ImpactAlpha: Can you quantify the impact of the Blackstar model on the families in the portfolio?
Green: In our portfolio today, roughly 85% of the families that we’ve worked with, we’ve transferred equity to and that equity on average has been in excess of $40,000 per family, which represents a more than 20x increase versus their net assets. We measure versus net assets because many of these families have liabilities that would make their net worth negative. Monthly principal and interest payments have come down on average by about 30%.
In those instances where there’s no equity in the properties to transfer, we actually set the mortgages in a way that we absorb the negative equity. So if a property is underwater, we’re not creating a mortgage that leaves that family underwater. We absorb that by reducing the principal balance. For the roughly 12% of families that we’ve worked with where that’s been the case, we’ve reduced their principal balances on average by a quarter.
And then another thing I would point to is the sort of penalties and arrearages that often accrue in these arrangements. If you think about the revenue model and tactics and practices that often are employed in these sorts of products, the penalties are often applied in a way that may rival the sort of payday lending industry, where the penalties are very much an intentional aspect of the revenue model. And so that has been the case for roughly a third of the families that we’ve worked with. Roughly 40% of the families had penalties that we’ve forgiven. On average, that’s been about 3X their net assets. So these penalties themselves were a real hurdle to these families ever becoming homeowners.
ImpactAlpha: What does the conversion process look like? How long are you holding the properties until that process is complete?
Green: The goal for us is to convert the families as quickly as possible and that’s largely a function of their responsiveness and their capacity to get through the mortgage process. So when we acquire a pool of properties, we are introducing ourselves, the program and the premise right away and trying to invite as many folks to engage in that process as possible. I would say for the folks who move early, who are engaged, who are most motivated and diligent in that process, they’re often converted in the first two to three months. Many people find themselves in a position where they need assistance and support in order to be able to complete that process, which may be a six to 12 months proposition.

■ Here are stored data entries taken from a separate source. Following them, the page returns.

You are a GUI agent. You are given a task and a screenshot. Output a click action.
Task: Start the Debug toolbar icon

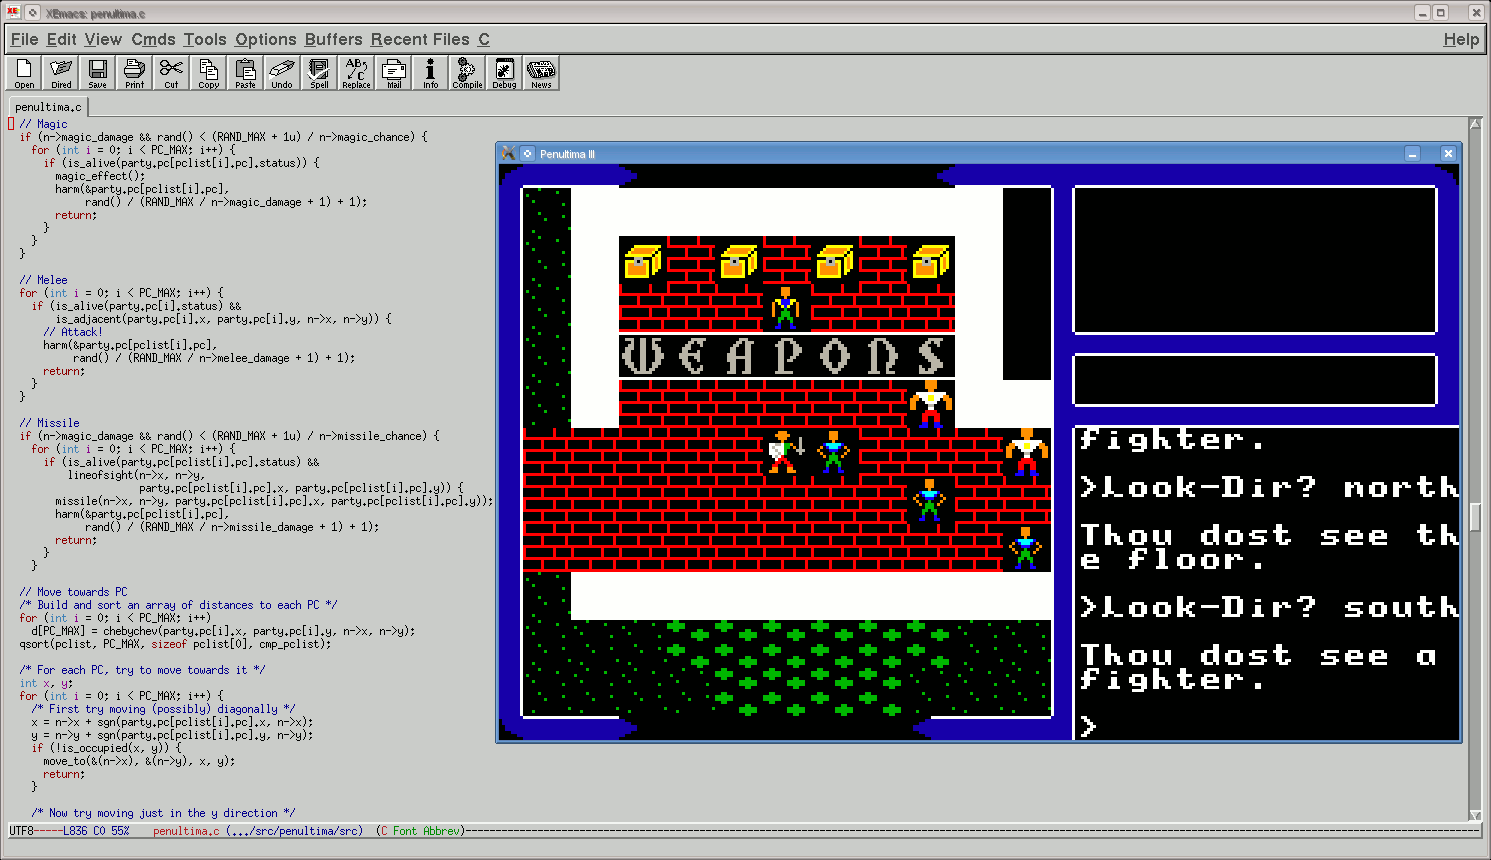pyautogui.click(x=504, y=73)
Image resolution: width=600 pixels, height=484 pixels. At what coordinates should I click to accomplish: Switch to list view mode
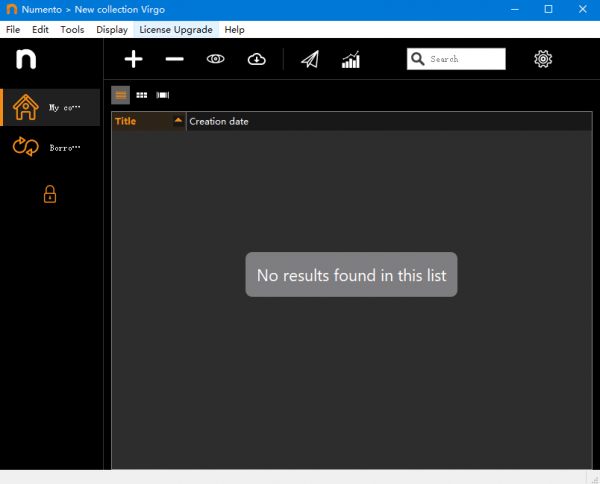120,95
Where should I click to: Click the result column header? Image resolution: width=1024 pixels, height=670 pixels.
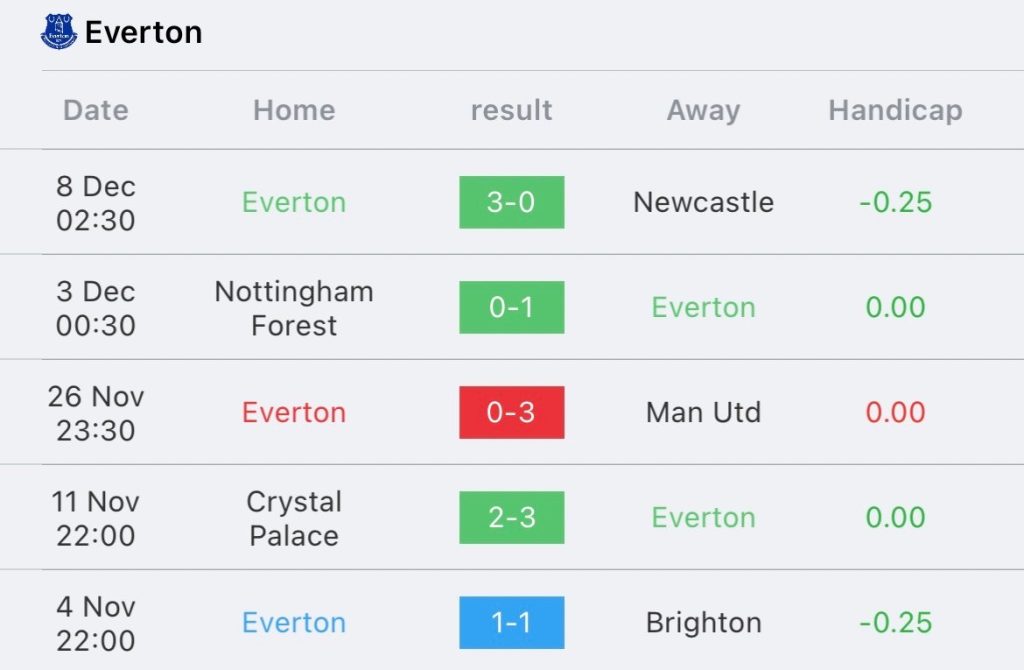coord(511,110)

Others may require intermediate steps to be able to actually be in a position to secure a mortgage, where there’s something else that needs to be addressed, whether it’s in their earnings, their credit, or getting back on track in terms of payments. But on average, it’s been on the order of plus-minus a year for the folks who have been converted in this initial portfolio. The anticipation, broadly, is that there’s roughly a two years cycle of conversions and then the sort of seasoning of those loans prior to selling in the secondary market. And over time, we’ll find ways to compress that.
ImpactAlpha: Why is Blackstar targeting the predatory mortgage industry as a means to build wealth for low-income and Black and Brown homeowners?

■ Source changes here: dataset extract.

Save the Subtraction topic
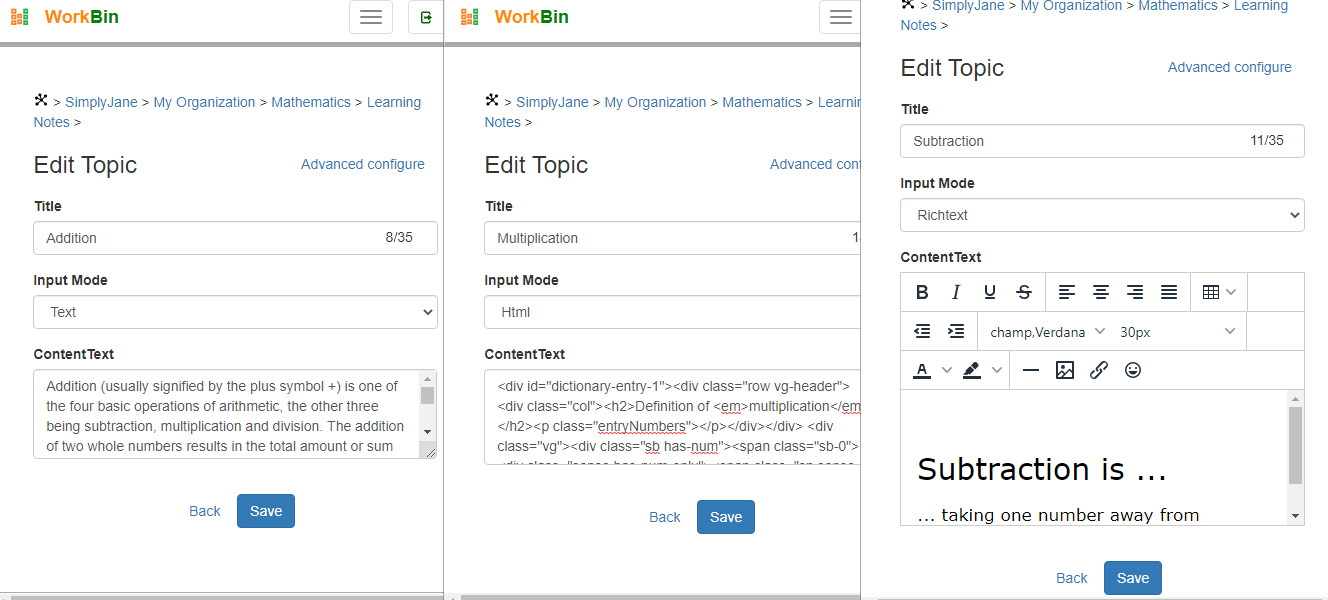The width and height of the screenshot is (1328, 600). pos(1132,578)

Green: These sorts of instruments, and in particular, the contracts for deeds that are in our crosshairs, have existed in this country for well over a century and they have been largely untouched by policy or market interventions that meaningfully address them. Today, we think that there’s more than $200 billion of this sort of product that’s out there. We think that more than four million Americans are affected by contract for deeds alone, disproportionately in low-income and minority communities. When you look at the mortgage alternative space more broadly, the numbers are more than twice that.
This interview has been condensed and lightly edited for clarity.